Il tema della vendetta attraversa la storia dell’umanità come una saetta mortifera. L’urgenza di riflettere sulle implicazioni etiche, sociali ed emotive di chi vuole farla pagare al nemico emerge nell’arte di ogni epoca, incluso il cinema, dall’Iliade fino al contemporaneo filone revenge. Ed è in questa tradizione che si inserisce anche The Secret, il nuovo film di Yuval Adler.

Maja (Noomi Rapace) è una giovane donna di origine Rom, reduce da un campo di lavoro nazista, dove è stata rinchiusa insieme alla sua famiglia. Ora vive negli Stati Uniti e conduce una vita tranquilla, mentre nasconde il proprio passato traumatico a tutti, incluso il marito. Ma questo studiato piano di segretezza, crolla inevitabilmente quando Maja incontra per caso un uomo che è sicura di riconoscere come il suo aguzzino della prigionia, e decide di catturarlo e rinchiuderlo nello scantinato di casa sua. Si innesca così una lotta contro il tempo, i dubbi costanti e gli scherzi della memoria traumatica, nel tentativo di rivelare verità nascoste e fare giustizia una volta per tutte.
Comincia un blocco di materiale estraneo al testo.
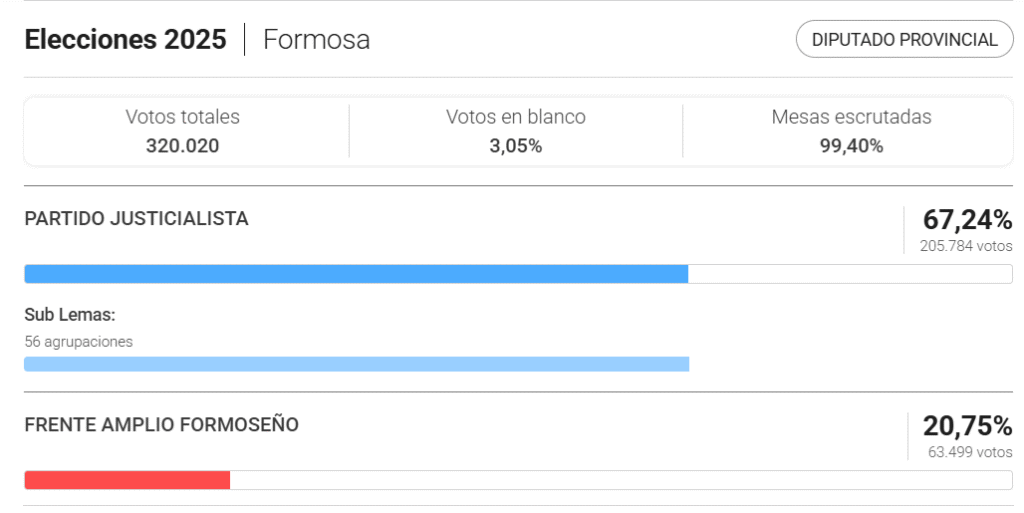Click the light blue Sub Lemas bar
La narrazione del film sembra tuttavia instillare una certa dose di inaffidabilità in Maja, come emerge dalla visione che il marito e le forze dell’ordine hanno di lei, ricordando il perverso meccanismo che porta chi denuncia dopo anni una violenza subita a venire denigrato invece che supportato.

I temi del ricordo fallace, del matrimonio che rischia di crollare per la mancanza di onestà e l’eccesso di bugie, della violenza che genera altra violenza, passando dagli abusi nel campo fino alla tortura del rapito, si susseguono nel film, secondo uno svolgimento troppo pavido e lineare per sconvolgere davvero lo spettatore. Difficile definire thriller un’opera che di brividi non ne mette neanche un po’, forse sarebbe più un dramma a sfondo bellico, se non fosse che lo sfondo è sbiadito, proprio come i ricordi della protagonista.

Lo scarso approfondimento psicologico dei protagonisti sembra relegare i loro comportamenti a reazioni binarie e stereotipate, facendoci rimpiangere film che riflettono sullo stesso tema in modo decisamente meno superficiale, come This Must Be The Place (2011) di Sorrentino, in cui un inarrivabile Sean Penn si dedica anima e corpo a una vendetta sussurrata ma mai completata. Nel filone più recente del revenge movie spicca anche The Guest, gioiello del 2014 poco conosciuto in Italia diretto da Adam Wingard, dove l’abilissimo protagonista si giostra tra bugie familiari ed equilibri delicatissimi tenendoci incollati allo schermo e facendoci perdere la testa nel seguire i colpi di scena sapientemente incastrati dalla sceneggiatura. In The Secret, invece, l’analisi della vendetta è limitata alla discutibile e per certi versi bacchettona scoperta (dell’acqua calda) che carnefici e vittime condividono ferite e incubi, la differenza è che qualcuno la paga con più sfortuna.